The canvas has been lined. The painting is stable and is in need of no further attention. Examination under ultraviolet light reveals a thick varnish which obscures a clear reading. There is evidence of some repaint along the lower right hand portion of the painted oval. There is evidence of some retouching in the sitter's face. It is not possible to penetrate the varnish layer with ultraviolet light, but there would appear to be evidence of older retouching in the background and in the sitter's face.

Hofmann attended the auction—it was his first trip overseas—with his mother, and he was excited as the first bids on the painting came in. But just as quickly, a final bid of $47,000 was soon accepted and it was all over. After Sotheby's took its customary cut, Hofmann was mailed a check for about $34,000.

Hofmann used the money to make repairs to his home, also adding a back deck.

I approached Hofmann not long after the auction, after learning how easy it had been for him to steal the painting and fence it through Sotheby's.
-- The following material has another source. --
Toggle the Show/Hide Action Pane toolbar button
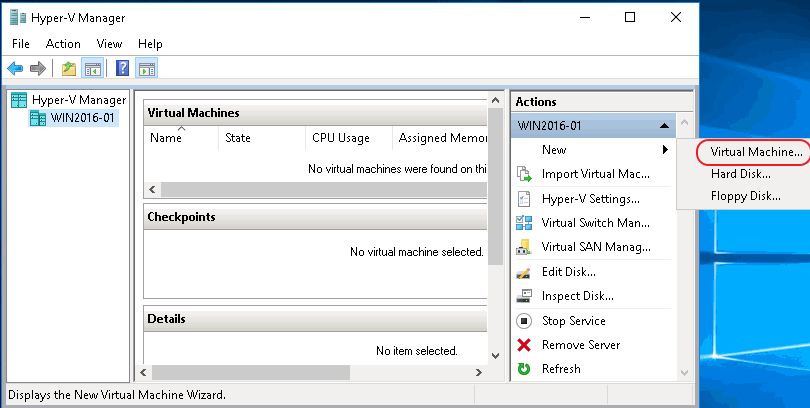point(147,69)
He maintained that Sotheby's never pressed him for paperwork after he had told them that the painting was a family heirloom and he had no documentation
to prove it. Also, he said that he had gotten possession of the painting legitimately; Rieff had told him for doing such a good job in transporting the artwork and antiques to New York City he could take any piece he wanted.

But Rieff denied that claim, and in March 2011 a federal grand jury indicted Hofmann on two counts of transporting and selling a stolen item. He pleaded guilty to the charges the following year. Hofmann was placed on probation for three years and ordered to make restitution of $34,200 to Sotheby's for bilking them into selling the piece he had stolen.

_______________________

The night before
the FBI's press conference, I couldn't sleep. I tossed and turned, trying to figure out what was going to be said, and wondering if a recovery was about to be announced. What startling development were the FBI and the museum going to share that I had missed in my reporting on the case for the
Boston Globe
for more than a decade?

The basic elements of what had happened the night of the theft—who might have been involved and, more important, where the paintings might be—were always kept confidential. Making such details public could jeopardize the investigation; that was the FBI's familiar refrain. But in March 2013 there was a sense that the FBI might be ready to provide something more, or perhaps even something definite, about what it had discovered.

Richard S. DesLauriers, the special agent in charge of the FBI's Boston office, did not disappoint in his announcement. In a gray pinstripe suit, with a bright yellow tie and his rectangle, wire-rimmed glasses pressed firmly to his temple, and flanked by US attorney Carmen Ortiz and the three investigators who had worked the longest on the case, DesLauriers declared that the FBI knew who had committed the robbery,
knew the trail taken to hide at least some of the masterpieces, and even that an attempt had been made in 2002 to sell the pieces in Philadelphia.

My contact had been right. DesLauriers' seven-minute statement on Monday morning, March 18, 2013, at FBI headquarters in Boston was a bombshell. For the first time in the twenty-three-year history of the investigation, the FBI was providing the details of what the hard work of its investigators had yielded and, perhaps even more important, what still needed to be done.